Patty Ahn is a Ph.D. Candidate in Critical Studies at USC’s School of Cinematic Arts. Her research interests include critical histories and theories of U.S. television, transnational media studies with a regional focus on the Pacific Rim, gender and sexuality, and sound and popular music. She has been published in Spectator, European Journal of Cultural Studies, and Discourse, and is currently serving a two-year term as co-chair of the SCMS Queer Caucus.
 

Jennie Berner is a Ph.D. candidate in the Program for Writers at the University of Illinois at Chicago, where she teaches English and fiction writing. Both her scholarly work and her creative dissertation – a collection of short stories – interrogate the relationship between literature and visual technologies. Her poetry and fiction have appeared in Crazyhorse, Boston Review, The Journal, and The Coachella Review.

Sean Braune is a Ph.D. student at York University and holds a Masters from the University Toronto. His poetry has appeared in ditch, The Puritan, Rampike, and Poetry is Dead.
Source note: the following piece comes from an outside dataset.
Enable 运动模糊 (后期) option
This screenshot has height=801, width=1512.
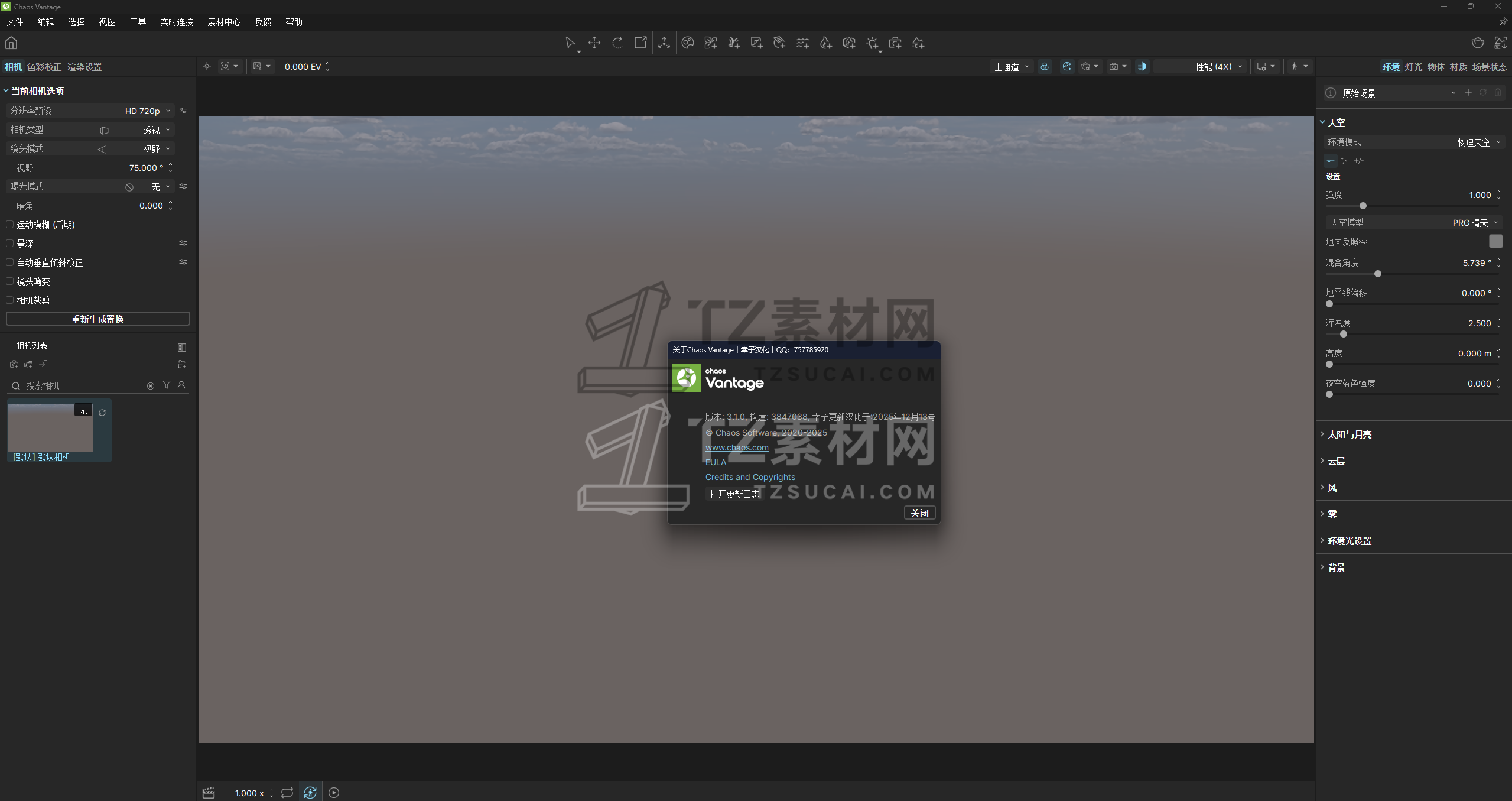coord(9,225)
He wrote the play Leer that was performed at Ryerson University in April 2010 and directed the short film An Encounter (2005), which won the award for excellence in cinematography at the Toronto Youth Shorts Film Festival ’09. He has published in Studies in Canadian Literature, Canadian Literature, and Journal of Modern Literature.

Max Cavitch is Associate Professor of English and Cinema Studies at the University of Pennsylvania, where he is also a member of the Perelman School of Medicine’s Consortium on Bioethics, Sexuality, and Gender Identity. He is the author of American Elegy: The Poetry of Mourning from the Puritans to Whitman (Minnesota 2007) and of numerous articles on literature, cinema, and psychoanalysis in American Literary History, Common-Place, Contemporary Psychoanalysis, Early American Literature, Senses of Cinema, Screen, Slant, and Victorian Poetry. He is a member of the Executive Council of the McNeil Center for Early American Studies and co-edits the Center’s Early American Studies book series, which is published by the University of Pennsylvania Press.
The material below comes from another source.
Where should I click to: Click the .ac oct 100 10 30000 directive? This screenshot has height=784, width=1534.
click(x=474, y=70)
Carol Colatrella is professor of Literature and Cultural Studies in the School of Literature, Media, and Communication; Associate Dean for Graduate Studies and Faculty Affairs in the Ivan Allen College of Liberal Arts; and Co-Director of the Center for the Study of Women, Science, and Technology at the Georgia Institute of Technology. Colatrella’s books include Evolution, Sacrifice, and Narrative: Balzac, Zola, and Faulkner; Literature and Moral Reform: Melville and the Discipline of Reading, and Toys and Tools in Pink: Cultural Narratives of Gender, Science, and Technology. She co-edited (with Joseph Alkana) and contributed to Cohesion and Dissent in America. Technology and Humanity, an anthology she edited and to which she contributed, has just been published. Since 1993, she has served as Executive Director of the Society for Literature, Science, and the Arts and editor of the SLSA newsletter Decodings.
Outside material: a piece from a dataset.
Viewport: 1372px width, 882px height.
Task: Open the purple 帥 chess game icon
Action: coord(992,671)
Rory Ferreira is twenty and loves omelets. He studies philosophy at St. Norbert College and overuses the ethical dative. Lacking the courage to write academic papers, he started writing rap songs as Milo. His debut record, a double-EP titled “things that happen at day // things that happen at night,” will be released via Hellfyre Club on January 1st, 2013.

Lisa Guenther is Associate Professor of Philosophy at Vanderbilt University. She is the author of The Gift of the Other: Levinas and the Politics of Reproduction (SUNY Press, 2006) and Solitary Confinement: Social Death and its Afterlives (University of Minnesota Press, forthcoming).

Graham Hammill is Professor of English at the University at Buffalo, SUNY. He is the author of The Mosaic Constitution: Political Theology and Imagination from Machiavelli to Milton (Chicago, 2012) and Sexuality and Form (Chicago, 2000), and co-editor of Political Theology and Early Modernity (Chicago, 2012).

Damjana Mraović-O’Hare is a Visiting Assistant Professor of English at Carson-Newman College. She has published in Criticism, Twentieth Century Literature, Modern Language Studies, and World Literature Today.

Gregory Steirer is a scholar specializing in media studies, aesthetics, and digital culture. From 2011-2012, he served as a researcher for the Connected Viewing Initiative project at the Carsey-Wolf Center at UC Santa Barbara. He has taught television, audio culture, film, and literature at the University of Pennsylvania, the New York Film Academy, and UC Santa Barbara. He has published articles on performance theory and comics studies and has work forthcoming in the anthology Connected Viewing: Selling, Sharing, and Streaming Media in a Digital Age (Routledge). He also manages the blog Cultural Production.